(Items from a dataset)
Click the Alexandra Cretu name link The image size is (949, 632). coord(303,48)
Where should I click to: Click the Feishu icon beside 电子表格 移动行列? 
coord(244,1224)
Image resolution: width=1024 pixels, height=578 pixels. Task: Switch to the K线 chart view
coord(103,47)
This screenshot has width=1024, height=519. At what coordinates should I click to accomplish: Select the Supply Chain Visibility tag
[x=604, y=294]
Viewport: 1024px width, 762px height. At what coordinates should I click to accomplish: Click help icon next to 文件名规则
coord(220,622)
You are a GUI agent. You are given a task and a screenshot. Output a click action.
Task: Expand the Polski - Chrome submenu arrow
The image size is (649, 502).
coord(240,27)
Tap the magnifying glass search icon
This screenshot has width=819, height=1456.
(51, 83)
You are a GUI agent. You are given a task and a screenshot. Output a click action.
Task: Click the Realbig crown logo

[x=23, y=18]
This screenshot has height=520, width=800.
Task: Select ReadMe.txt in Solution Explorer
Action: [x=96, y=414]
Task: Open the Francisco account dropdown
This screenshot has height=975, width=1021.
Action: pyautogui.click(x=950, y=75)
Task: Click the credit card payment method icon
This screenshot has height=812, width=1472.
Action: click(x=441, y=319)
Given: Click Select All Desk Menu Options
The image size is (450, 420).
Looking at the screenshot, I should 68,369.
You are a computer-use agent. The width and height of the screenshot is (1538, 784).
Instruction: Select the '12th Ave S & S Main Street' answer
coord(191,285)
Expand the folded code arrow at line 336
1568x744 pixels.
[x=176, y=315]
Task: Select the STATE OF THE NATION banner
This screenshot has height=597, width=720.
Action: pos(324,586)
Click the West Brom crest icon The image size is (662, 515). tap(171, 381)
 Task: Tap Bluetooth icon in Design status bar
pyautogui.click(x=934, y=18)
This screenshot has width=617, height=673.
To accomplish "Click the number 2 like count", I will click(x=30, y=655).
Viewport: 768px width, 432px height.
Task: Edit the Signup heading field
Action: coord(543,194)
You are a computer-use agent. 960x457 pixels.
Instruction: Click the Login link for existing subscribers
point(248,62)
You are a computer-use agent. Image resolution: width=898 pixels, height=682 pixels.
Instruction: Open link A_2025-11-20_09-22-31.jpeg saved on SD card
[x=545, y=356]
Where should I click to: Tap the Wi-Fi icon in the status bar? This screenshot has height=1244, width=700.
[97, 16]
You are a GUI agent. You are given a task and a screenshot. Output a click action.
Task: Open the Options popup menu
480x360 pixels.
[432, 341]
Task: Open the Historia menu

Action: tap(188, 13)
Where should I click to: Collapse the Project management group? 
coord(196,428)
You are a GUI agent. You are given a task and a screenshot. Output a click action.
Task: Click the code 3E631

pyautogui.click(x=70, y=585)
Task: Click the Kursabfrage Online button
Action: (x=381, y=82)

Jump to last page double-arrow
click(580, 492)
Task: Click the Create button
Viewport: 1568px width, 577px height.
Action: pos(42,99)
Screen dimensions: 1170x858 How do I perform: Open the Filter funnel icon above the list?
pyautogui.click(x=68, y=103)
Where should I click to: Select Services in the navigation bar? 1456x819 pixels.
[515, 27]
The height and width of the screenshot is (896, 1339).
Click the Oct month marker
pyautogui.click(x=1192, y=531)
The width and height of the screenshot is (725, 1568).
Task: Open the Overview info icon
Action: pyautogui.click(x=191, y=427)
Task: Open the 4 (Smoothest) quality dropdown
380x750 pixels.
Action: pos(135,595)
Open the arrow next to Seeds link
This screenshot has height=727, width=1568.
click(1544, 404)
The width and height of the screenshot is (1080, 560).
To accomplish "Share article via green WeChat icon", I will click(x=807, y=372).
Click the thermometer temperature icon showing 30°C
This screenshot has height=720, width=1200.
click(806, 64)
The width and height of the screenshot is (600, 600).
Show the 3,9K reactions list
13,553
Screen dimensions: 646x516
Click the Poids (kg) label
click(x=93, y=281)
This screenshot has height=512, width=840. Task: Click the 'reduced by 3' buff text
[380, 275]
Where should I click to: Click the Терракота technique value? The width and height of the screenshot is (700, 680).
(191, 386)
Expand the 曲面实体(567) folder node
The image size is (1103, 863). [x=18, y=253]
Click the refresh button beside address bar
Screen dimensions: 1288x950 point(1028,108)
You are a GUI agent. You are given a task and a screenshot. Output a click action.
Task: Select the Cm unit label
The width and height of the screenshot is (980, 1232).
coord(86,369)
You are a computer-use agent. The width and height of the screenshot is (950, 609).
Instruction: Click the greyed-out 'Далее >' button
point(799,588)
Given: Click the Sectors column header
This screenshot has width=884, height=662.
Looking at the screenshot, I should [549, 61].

What is being asked - The records above are to be transcribed exactly and completely.

Worked solution -
Click the Alexandra Cretu name link The image size is (949, 632). coord(303,48)
Where should I click to: Click the Feishu icon beside 电子表格 移动行列? 
coord(244,1224)
Image resolution: width=1024 pixels, height=578 pixels. Task: Switch to the K线 chart view
coord(103,47)
This screenshot has width=1024, height=519. At what coordinates should I click to accomplish: Select the Supply Chain Visibility tag
[x=604, y=294]
Viewport: 1024px width, 762px height. At what coordinates should I click to accomplish: Click help icon next to 文件名规则
coord(220,622)
You are a GUI agent. You are given a task and a screenshot. Output a click action.
Task: Expand the Polski - Chrome submenu arrow
The image size is (649, 502).
coord(240,27)
Tap the magnifying glass search icon
This screenshot has width=819, height=1456.
(51, 83)
You are a GUI agent. You are given a task and a screenshot. Output a click action.
Task: Click the Realbig crown logo

[x=23, y=18]
This screenshot has height=520, width=800.
Task: Select ReadMe.txt in Solution Explorer
Action: [x=96, y=414]
Task: Open the Francisco account dropdown
This screenshot has height=975, width=1021.
Action: pyautogui.click(x=950, y=75)
Task: Click the credit card payment method icon
This screenshot has height=812, width=1472.
Action: click(x=441, y=319)
Given: Click Select All Desk Menu Options
The image size is (450, 420).
Looking at the screenshot, I should 68,369.
You are a computer-use agent. The width and height of the screenshot is (1538, 784).
Instruction: Select the '12th Ave S & S Main Street' answer
coord(191,285)
Expand the folded code arrow at line 336
1568x744 pixels.
[x=176, y=315]
Task: Select the STATE OF THE NATION banner
This screenshot has height=597, width=720.
Action: pos(324,586)
Click the West Brom crest icon The image size is (662, 515). tap(171, 381)
 Task: Tap Bluetooth icon in Design status bar
pyautogui.click(x=934, y=18)
This screenshot has width=617, height=673.
To accomplish "Click the number 2 like count", I will click(x=30, y=655).
Viewport: 768px width, 432px height.
Task: Edit the Signup heading field
Action: coord(543,194)
You are a computer-use agent. 960x457 pixels.
Instruction: Click the Login link for existing subscribers
point(248,62)
You are a computer-use agent. Image resolution: width=898 pixels, height=682 pixels.
Instruction: Open link A_2025-11-20_09-22-31.jpeg saved on SD card
[x=545, y=356]
Where should I click to: Tap the Wi-Fi icon in the status bar? This screenshot has height=1244, width=700.
[97, 16]
You are a GUI agent. You are given a task and a screenshot. Output a click action.
Task: Open the Options popup menu
480x360 pixels.
[432, 341]
Task: Open the Historia menu

Action: tap(188, 13)
Where should I click to: Collapse the Project management group? 
coord(196,428)
You are a GUI agent. You are given a task and a screenshot. Output a click action.
Task: Click the code 3E631

pyautogui.click(x=70, y=585)
Task: Click the Kursabfrage Online button
Action: (x=381, y=82)

Jump to last page double-arrow
click(580, 492)
Task: Click the Create button
Viewport: 1568px width, 577px height.
Action: pos(42,99)
Screen dimensions: 1170x858 How do I perform: Open the Filter funnel icon above the list?
pyautogui.click(x=68, y=103)
Where should I click to: Select Services in the navigation bar? 1456x819 pixels.
[515, 27]
The height and width of the screenshot is (896, 1339).
Click the Oct month marker
pyautogui.click(x=1192, y=531)
The width and height of the screenshot is (725, 1568).
Task: Open the Overview info icon
Action: pyautogui.click(x=191, y=427)
Task: Open the 4 (Smoothest) quality dropdown
380x750 pixels.
Action: pos(135,595)
Open the arrow next to Seeds link
This screenshot has height=727, width=1568.
click(1544, 404)
The width and height of the screenshot is (1080, 560).
To accomplish "Share article via green WeChat icon", I will click(x=807, y=372).
Click the thermometer temperature icon showing 30°C
This screenshot has height=720, width=1200.
click(806, 64)
The width and height of the screenshot is (600, 600).
Show the 3,9K reactions list
13,553
Screen dimensions: 646x516
Click the Poids (kg) label
click(x=93, y=281)
This screenshot has height=512, width=840. Task: Click the 'reduced by 3' buff text
[380, 275]
Where should I click to: Click the Терракота technique value? The width and height of the screenshot is (700, 680).
(191, 386)
Expand the 曲面实体(567) folder node
The image size is (1103, 863). [x=18, y=253]
Click the refresh button beside address bar
Screen dimensions: 1288x950 point(1028,108)
You are a GUI agent. You are given a task and a screenshot. Output a click action.
Task: Select the Cm unit label
The width and height of the screenshot is (980, 1232).
coord(86,369)
You are a computer-use agent. The width and height of the screenshot is (950, 609).
Instruction: Click the greyed-out 'Далее >' button
point(799,588)
Given: Click the Sectors column header
This screenshot has width=884, height=662.
Looking at the screenshot, I should [549, 61].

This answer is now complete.